» **Your assignment**
Search the entries for the word "agent". Copy each line in which it is found.

[Saved data entries]
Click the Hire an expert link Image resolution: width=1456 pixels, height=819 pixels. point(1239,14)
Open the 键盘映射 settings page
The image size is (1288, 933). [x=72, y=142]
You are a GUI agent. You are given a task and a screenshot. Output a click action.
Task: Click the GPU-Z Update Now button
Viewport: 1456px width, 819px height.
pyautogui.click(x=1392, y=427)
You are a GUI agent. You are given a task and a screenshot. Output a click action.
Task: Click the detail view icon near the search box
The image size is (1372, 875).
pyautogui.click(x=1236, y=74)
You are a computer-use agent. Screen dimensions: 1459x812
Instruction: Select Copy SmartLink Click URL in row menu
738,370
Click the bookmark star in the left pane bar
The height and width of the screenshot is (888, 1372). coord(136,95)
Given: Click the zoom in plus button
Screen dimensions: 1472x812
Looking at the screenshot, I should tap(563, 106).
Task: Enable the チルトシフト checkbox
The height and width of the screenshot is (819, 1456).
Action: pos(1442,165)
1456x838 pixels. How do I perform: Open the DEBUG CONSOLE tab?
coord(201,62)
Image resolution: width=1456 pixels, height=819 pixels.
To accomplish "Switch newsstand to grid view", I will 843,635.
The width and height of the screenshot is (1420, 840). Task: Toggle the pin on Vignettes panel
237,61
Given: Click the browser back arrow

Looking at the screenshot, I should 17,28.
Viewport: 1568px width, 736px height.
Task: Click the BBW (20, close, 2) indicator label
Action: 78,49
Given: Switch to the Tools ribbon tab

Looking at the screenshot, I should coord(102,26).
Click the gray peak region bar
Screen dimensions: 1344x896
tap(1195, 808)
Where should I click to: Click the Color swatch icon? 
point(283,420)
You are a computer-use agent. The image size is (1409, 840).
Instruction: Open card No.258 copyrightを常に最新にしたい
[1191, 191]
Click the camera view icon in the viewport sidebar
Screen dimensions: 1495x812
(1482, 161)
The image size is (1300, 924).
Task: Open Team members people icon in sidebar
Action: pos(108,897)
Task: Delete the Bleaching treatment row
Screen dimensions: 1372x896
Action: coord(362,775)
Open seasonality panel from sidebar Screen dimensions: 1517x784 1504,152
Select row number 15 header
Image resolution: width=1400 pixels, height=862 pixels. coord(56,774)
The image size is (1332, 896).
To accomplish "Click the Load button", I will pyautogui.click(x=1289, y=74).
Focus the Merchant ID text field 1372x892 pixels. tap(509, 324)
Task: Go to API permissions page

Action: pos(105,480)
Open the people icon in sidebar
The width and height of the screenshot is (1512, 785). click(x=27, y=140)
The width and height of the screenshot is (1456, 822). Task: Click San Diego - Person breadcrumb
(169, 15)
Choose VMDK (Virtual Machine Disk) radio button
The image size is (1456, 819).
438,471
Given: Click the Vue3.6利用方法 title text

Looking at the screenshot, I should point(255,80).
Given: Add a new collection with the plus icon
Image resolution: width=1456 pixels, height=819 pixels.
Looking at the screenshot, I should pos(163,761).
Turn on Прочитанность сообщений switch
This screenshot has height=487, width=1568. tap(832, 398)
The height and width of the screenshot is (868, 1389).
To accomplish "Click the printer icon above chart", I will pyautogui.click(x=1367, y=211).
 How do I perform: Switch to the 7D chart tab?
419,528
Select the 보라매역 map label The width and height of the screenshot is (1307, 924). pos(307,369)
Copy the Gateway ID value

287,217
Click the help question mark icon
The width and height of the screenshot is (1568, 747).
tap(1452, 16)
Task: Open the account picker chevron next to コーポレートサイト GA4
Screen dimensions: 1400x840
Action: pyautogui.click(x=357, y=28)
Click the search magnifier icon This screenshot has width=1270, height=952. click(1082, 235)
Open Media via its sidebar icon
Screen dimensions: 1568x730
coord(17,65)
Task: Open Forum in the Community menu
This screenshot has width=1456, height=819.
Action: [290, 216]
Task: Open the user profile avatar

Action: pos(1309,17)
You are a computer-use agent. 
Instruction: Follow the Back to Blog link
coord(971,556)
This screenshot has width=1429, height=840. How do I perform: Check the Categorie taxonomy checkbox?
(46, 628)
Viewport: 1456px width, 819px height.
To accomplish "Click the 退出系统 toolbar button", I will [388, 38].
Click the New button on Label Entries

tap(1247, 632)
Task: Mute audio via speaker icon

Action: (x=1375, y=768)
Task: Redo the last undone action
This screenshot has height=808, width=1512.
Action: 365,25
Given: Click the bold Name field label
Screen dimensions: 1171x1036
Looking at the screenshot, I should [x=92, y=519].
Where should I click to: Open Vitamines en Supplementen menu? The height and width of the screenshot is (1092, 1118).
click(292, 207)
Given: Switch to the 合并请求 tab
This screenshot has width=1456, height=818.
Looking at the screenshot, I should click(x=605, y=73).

» **Your response**
You are a GUI agent. You are given a task and a screenshot. Output a click action.
You are a GUI agent. You are given a task and a screenshot. Output a click action.
You are a computer-use agent. Screen dimensions: 1459x812
You are a computer-use agent. The image size is (1409, 840).
You are a computer-use agent. 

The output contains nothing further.